New Trader Test Draws Near
Traders Magazine, September 2011
It's time to cram. Market makers, proprietary traders and floor brokers only have a few weeks left to take and pass the Series 56 exam, otherwise known as the "Proprietary Traders Qualification Exam," or see their careers come to an abrupt halt.
Regulatory agencies including the Securities and Exchange Commission and the Financial Industry Regulatory Authority, and exchanges such as the Chicago Board Options Exchange, the CBOE Stock Exchange, C2 and CBX, are all requiring traders to pass the exam by Sept. 19. The International Stock Exchange is requiring traders to have either Series 7 or Series 56 accreditation.
However, not all regulators have decided on whether or not a trader has to take the exam yet, especially if the trader already has passed the Series 7.
Originally, the deadline for taking the test was Aug. 12, but it was pushed back due to a lack of available study materials. According to exchange officials, study materials are now plentiful.
Danon Robinson, founding partner at Toro Trading in New York, recently took the test and told Traders Magazine he had little trouble finding study materials for the exam. However, he was surprised at the test's contents and difficulty.
"It wasn't easy," said Robinson. "There were a some topics I felt weren't highlighted in the study materials."

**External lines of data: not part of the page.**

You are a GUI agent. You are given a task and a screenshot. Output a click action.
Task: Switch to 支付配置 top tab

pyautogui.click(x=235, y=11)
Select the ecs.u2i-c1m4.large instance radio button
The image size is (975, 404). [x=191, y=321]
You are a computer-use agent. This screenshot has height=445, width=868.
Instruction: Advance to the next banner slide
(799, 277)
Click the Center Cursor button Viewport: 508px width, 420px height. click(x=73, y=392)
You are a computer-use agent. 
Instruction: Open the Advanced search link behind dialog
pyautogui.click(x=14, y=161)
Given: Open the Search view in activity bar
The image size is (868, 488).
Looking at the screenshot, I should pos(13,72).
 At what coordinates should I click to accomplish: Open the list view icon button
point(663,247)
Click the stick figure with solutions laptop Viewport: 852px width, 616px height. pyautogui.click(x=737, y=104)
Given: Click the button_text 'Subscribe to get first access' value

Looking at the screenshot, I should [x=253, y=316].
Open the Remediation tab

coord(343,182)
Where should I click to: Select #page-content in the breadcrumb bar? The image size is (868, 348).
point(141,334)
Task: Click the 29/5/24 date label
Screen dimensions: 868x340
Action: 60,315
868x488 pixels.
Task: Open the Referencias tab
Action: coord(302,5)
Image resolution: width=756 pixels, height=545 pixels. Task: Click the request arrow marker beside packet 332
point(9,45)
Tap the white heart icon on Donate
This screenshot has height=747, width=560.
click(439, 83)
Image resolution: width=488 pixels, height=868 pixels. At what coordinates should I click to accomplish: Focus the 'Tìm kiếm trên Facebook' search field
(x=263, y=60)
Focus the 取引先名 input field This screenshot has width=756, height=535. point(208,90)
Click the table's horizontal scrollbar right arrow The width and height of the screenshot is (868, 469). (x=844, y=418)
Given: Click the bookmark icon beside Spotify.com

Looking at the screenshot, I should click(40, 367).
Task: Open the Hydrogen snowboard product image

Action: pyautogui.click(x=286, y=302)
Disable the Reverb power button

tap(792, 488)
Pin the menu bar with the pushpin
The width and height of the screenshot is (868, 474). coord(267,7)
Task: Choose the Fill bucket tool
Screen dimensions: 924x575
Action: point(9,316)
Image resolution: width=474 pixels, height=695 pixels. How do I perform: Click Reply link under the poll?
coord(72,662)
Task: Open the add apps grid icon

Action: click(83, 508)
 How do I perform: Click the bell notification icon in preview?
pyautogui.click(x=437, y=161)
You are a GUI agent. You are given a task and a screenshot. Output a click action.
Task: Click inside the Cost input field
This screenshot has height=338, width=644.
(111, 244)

For example, he said, the test had many questions that were customer-related, rather than pertaining to trading. He passed the Series 56, as his designated examination authority is the CBOE. Another trader at his firm has already taken the exam. However, others have not and are applying for waivers that would exempt them from taking it.
While the Series 56 covered topics Robinson felt were not necessary for a prop trader to know, he did say it also covered applicable topics and made more sense for him and his traders to take, rather than the Series 7-a much longer and more comprehensive exam.
Typically, market makers and prop traders are required to take either the Series 7 exam and/or one of the house exams devised by the exchanges in order to trade. Examples of those are Nasdaq's Series 55 exam, NYSE Amex's Series 48 exam and NYSE Arca's Series 44 exam.
The new test will likely supersede the house exams. Still, some exchanges might continue to require new traders to take an orientation test, to ensure they understand the vagaries of the exchange's rules.
The new Series 56 contrasts sharply with the Series 7, a lengthy test covering a wide array of brokerage topics. Most of the content in the Series 7, its detractors say, is irrelevant to trading, as it takes in such matters as municipal bond trading and opening customer accounts. The Series 7 is primarily geared toward retail stock brokers.
However, for traders who already have a Series 7 license, the new exam seems like overkill. According to Dennis Dick, a prop trader at Bright Trading in Detroit, the new exam is similar to the Series 7, which should be enough for anyone.
"All current Bright traders are already required to take the Series 7 examination and are not affected by the new Series 56 requirement," Dick said. "Our self-regulatory organization, the Chicago Stock Exchange, has a proposed rule change currently outstanding that would allow prop traders associated with its members the option of either taking the Series 7 or the Series 56."